We pause and catch our breath when we hear of a friend's cancer diagnosis, or a child who has died way too young, or a deadly explosion at the finish line of a race. We vow to hold our children tighter, to live with no regrets. And we do slow down for a moment or two, until life starts racing by again and we have to run to catch up with it.
We hear older parents tell us that they wish they had enjoyed life more, that it all went by too fast, and we decide to learn from their experiences and slow down. We ponder the passing of time, perhaps shedding a few tears for all the milestones that have come and gone. And we again vow to live with no regrets, to savor each moment.
That perspective is good to keep in mind, but we do still have to live. Children need to be fed and clothed. Careers need to be managed so they can be productive and fulfilling. Houses need to be cleaned lest we end up on an episode of Hoarders. Life is time-consuming, and much of it is mundane. We can't escape the dailiness of it all. Nor should we--God gave Adam and Eve the garden to tend, good work to fill their days.

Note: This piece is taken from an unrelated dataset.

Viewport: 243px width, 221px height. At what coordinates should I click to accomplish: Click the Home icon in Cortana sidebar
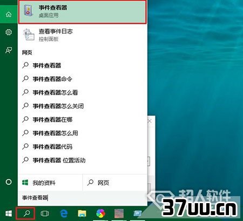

The question of what I would do today if this were my last day on
earth has to be balanced with the question of how I can prepare for
tomorrow in case this isn't my last day. I think it's about grasping and
loving the "heaven moments" AND the "have-to-dos." We don't want to
miss a moment to slow down and talk with someone we love, but we also
mustn't neglect putting dinner on the table.
I think living with no regrets is more about having a contented and grateful outlook than it is about anything else. My problem isn't that I don't realize my children are growing up too fast, my problem is that I spend too much time mourning that fact and feeling guilty if every day I spend with them isn't full of wonderful tea parties or exciting outings to the zoo. I look at the drops that are falling through my hands instead of the living water that remains.
The thing I will most regret is if I wish away all my daily tasks searching for some elusive life-without-regrets. I don't want to be guilted into despising the work I need to do. Living without regret means finding the rainbow in the dish soap, as Ann Voskamp reminds us, or savoring the sweet smile on my toddler's face as I help them get dressed. It's thanking God for hours of editing work, even if it does keep me from playing in the yard with the kids all day--and then really enjoying the 15 minutes I do have to play in the yard. God made us to need daily bread, so the work we have to put in to get that daily bread is every bit as sacred as the celebration of eating it.
Today, I will live without regrets by thanking God for every moment, the highs and the lows. I will rejoice in the simple things. I will enjoy my work. And I will live without the guilty voice inside that tells me to savor the time that slips through my fingers--living gratefully IS savoring.